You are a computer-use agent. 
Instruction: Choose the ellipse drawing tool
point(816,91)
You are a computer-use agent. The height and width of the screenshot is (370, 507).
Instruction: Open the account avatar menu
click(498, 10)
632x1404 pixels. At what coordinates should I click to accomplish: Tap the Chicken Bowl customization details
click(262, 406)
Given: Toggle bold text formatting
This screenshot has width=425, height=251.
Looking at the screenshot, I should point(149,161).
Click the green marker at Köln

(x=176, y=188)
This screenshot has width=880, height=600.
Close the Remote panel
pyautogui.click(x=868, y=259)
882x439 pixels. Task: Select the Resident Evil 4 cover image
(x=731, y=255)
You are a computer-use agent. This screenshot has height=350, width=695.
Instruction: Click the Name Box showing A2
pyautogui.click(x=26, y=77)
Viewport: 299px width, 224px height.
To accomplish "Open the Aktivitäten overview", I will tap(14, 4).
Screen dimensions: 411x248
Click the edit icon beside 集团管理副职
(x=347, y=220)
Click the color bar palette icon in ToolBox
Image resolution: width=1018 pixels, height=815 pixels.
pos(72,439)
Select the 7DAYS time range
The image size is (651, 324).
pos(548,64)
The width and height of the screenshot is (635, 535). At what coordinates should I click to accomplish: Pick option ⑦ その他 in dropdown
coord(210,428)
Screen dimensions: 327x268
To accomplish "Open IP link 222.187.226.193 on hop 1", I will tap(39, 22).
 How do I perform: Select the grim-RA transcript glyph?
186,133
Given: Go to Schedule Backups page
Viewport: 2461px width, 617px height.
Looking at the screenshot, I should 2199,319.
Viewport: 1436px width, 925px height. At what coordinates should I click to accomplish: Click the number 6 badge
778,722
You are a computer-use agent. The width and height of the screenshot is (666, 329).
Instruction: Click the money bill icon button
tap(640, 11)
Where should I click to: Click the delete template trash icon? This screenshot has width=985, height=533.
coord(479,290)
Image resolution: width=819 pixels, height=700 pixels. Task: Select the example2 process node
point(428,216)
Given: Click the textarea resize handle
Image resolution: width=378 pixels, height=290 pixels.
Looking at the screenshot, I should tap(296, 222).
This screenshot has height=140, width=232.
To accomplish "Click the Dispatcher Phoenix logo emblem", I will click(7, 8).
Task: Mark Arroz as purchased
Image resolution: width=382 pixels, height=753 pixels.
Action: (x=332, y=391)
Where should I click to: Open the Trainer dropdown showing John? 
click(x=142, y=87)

#####

Please return every line of the listing exactly.

→ EXERCISE SOLUTION:
You are a computer-use agent. 
Instruction: Choose the ellipse drawing tool
point(816,91)
You are a computer-use agent. The height and width of the screenshot is (370, 507).
Instruction: Open the account avatar menu
click(498, 10)
632x1404 pixels. At what coordinates should I click to accomplish: Tap the Chicken Bowl customization details
click(262, 406)
Given: Toggle bold text formatting
This screenshot has width=425, height=251.
Looking at the screenshot, I should point(149,161).
Click the green marker at Köln

(x=176, y=188)
This screenshot has width=880, height=600.
Close the Remote panel
pyautogui.click(x=868, y=259)
882x439 pixels. Task: Select the Resident Evil 4 cover image
(x=731, y=255)
You are a computer-use agent. This screenshot has height=350, width=695.
Instruction: Click the Name Box showing A2
pyautogui.click(x=26, y=77)
Viewport: 299px width, 224px height.
To accomplish "Open the Aktivitäten overview", I will tap(14, 4).
Screen dimensions: 411x248
Click the edit icon beside 集团管理副职
(x=347, y=220)
Click the color bar palette icon in ToolBox
Image resolution: width=1018 pixels, height=815 pixels.
pos(72,439)
Select the 7DAYS time range
The image size is (651, 324).
pos(548,64)
The width and height of the screenshot is (635, 535). At what coordinates should I click to accomplish: Pick option ⑦ その他 in dropdown
coord(210,428)
Screen dimensions: 327x268
To accomplish "Open IP link 222.187.226.193 on hop 1", I will tap(39, 22).
 How do I perform: Select the grim-RA transcript glyph?
186,133
Given: Go to Schedule Backups page
Viewport: 2461px width, 617px height.
Looking at the screenshot, I should 2199,319.
Viewport: 1436px width, 925px height. At what coordinates should I click to accomplish: Click the number 6 badge
778,722
You are a computer-use agent. The width and height of the screenshot is (666, 329).
Instruction: Click the money bill icon button
tap(640, 11)
Where should I click to: Click the delete template trash icon? This screenshot has width=985, height=533.
coord(479,290)
Image resolution: width=819 pixels, height=700 pixels. Task: Select the example2 process node
point(428,216)
Given: Click the textarea resize handle
Image resolution: width=378 pixels, height=290 pixels.
Looking at the screenshot, I should tap(296, 222).
This screenshot has height=140, width=232.
To accomplish "Click the Dispatcher Phoenix logo emblem", I will click(7, 8).
Task: Mark Arroz as purchased
Image resolution: width=382 pixels, height=753 pixels.
Action: (x=332, y=391)
Where should I click to: Open the Trainer dropdown showing John? 
click(x=142, y=87)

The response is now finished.